**Brief A**
Answer these questions about the plugin concepts page below:
(i) How many capability surfaces does the page say there are?
(ii) Besides native Rust, in which forms can the same surface be authored?
(iii) What gates the registrar's registration of surfaces?

**Source passage**
▬▬▬▬▬▬▬▬▬▬

Skip to content

Plugin Concepts

Uni's extensibility is a single registry-backed plugin framework. Whether you are adding a scalar function, a custom aggregate, a Locy aggregate, a procedure, a storage backend, an index kind, a CRDT, or an auth provider, the path is the same: you implement one of the framework's surface traits, describe your extension with a PluginManifest, register it through a PluginRegistrar, and the engine resolves it at call time from a shared PluginRegistry.

The whole model fits in two axes and one lifecycle:

  • Surfaceswhat you extend. There are 23 capability surfaces (scalar functions, aggregates, index kinds, storage backends, triggers, …). Picking a surface means picking which trait you implement.
  • Loadershow you author and sandbox the code. The same surface can be authored in native Rust, in WebAssembly (Component Model or Extism), in Rhai, or in Python via PyO3. The loader decides the language, the boundary, and the sandbox — not what the extension does.
  • Declare → register → resolve — the lifecycle every plugin follows regardless of surface or loader. A manifest declares identity, surfaces, and capabilities; a registrar registers the surfaces (gated by trust); the planner and executor resolve them by name at query time.

▬▬▬▬▬▬▬▬▬▬

**Exercise materials**
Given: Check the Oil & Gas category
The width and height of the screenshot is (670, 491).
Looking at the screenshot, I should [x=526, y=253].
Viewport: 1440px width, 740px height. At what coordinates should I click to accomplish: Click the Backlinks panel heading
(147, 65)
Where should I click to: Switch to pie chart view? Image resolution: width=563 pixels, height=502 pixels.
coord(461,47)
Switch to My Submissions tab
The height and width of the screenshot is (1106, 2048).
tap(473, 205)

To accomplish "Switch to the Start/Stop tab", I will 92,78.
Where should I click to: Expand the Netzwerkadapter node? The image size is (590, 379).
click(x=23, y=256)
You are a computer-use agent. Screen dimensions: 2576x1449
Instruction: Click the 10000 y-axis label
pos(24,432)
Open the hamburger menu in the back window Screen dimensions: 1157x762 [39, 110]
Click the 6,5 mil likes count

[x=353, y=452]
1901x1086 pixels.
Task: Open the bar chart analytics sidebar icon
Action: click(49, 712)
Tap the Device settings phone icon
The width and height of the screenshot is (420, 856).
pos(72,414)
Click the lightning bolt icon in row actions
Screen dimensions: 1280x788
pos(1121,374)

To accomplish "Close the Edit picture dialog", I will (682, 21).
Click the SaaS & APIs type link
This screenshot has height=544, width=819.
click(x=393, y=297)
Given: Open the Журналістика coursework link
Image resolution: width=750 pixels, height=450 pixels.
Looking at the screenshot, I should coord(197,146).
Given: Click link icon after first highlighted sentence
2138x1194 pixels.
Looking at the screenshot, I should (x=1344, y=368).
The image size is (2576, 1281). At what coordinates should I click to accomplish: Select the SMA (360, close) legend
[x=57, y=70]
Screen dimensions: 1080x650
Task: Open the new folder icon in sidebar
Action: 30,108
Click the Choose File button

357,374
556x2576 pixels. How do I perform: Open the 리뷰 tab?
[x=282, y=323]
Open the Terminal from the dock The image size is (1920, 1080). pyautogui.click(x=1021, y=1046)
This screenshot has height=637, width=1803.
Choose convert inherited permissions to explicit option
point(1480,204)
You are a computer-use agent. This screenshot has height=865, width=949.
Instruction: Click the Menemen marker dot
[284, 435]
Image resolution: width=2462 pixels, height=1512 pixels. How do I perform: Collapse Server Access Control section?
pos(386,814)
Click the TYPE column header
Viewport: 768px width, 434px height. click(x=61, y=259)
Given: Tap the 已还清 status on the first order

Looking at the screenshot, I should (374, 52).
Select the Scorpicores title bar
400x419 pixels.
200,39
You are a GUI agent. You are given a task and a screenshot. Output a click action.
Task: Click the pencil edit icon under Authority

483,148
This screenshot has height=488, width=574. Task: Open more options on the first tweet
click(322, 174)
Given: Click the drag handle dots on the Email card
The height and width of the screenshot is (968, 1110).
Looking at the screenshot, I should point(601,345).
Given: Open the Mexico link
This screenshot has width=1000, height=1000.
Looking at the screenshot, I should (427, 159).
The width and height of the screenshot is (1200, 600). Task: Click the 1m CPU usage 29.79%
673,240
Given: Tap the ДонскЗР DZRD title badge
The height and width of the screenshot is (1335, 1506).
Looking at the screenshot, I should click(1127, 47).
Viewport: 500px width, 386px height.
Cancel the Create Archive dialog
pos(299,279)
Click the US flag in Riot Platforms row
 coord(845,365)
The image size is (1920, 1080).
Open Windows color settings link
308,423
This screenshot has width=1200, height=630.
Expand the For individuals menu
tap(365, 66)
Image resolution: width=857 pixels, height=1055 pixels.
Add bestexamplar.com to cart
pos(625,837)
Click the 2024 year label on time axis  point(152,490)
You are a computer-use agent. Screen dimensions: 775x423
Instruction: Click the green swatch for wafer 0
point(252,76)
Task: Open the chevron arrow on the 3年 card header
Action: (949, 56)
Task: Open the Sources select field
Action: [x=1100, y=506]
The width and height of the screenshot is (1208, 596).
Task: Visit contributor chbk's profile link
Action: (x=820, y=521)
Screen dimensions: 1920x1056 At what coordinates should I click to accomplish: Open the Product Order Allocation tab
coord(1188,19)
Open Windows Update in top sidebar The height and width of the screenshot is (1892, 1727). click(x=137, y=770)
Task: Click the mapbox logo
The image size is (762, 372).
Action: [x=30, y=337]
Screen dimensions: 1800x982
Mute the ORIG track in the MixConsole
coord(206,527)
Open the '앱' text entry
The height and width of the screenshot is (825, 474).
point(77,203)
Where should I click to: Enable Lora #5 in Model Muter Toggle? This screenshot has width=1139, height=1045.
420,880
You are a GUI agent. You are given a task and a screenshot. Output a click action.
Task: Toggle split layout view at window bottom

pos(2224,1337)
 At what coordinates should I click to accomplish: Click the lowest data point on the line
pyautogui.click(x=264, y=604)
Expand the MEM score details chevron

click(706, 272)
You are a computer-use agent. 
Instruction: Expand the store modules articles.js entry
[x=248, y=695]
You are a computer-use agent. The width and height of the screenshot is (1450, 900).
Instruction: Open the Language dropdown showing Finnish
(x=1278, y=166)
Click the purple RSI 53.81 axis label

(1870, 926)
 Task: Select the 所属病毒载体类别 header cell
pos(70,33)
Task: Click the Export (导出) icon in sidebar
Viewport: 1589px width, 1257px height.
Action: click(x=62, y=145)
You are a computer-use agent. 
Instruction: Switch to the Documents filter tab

▬▬▬▬▬▬▬▬▬▬

**Brief B**
Count the lines of the entries above that contain the string "size", and give only that number.

**Exercise output A**
(i) There are 23 capability surfaces.
(ii) In WebAssembly (Component Model or Extism), in Rhai, or in Python via PyO3.
(iii) Trust gates it.

**Exercise output B**
5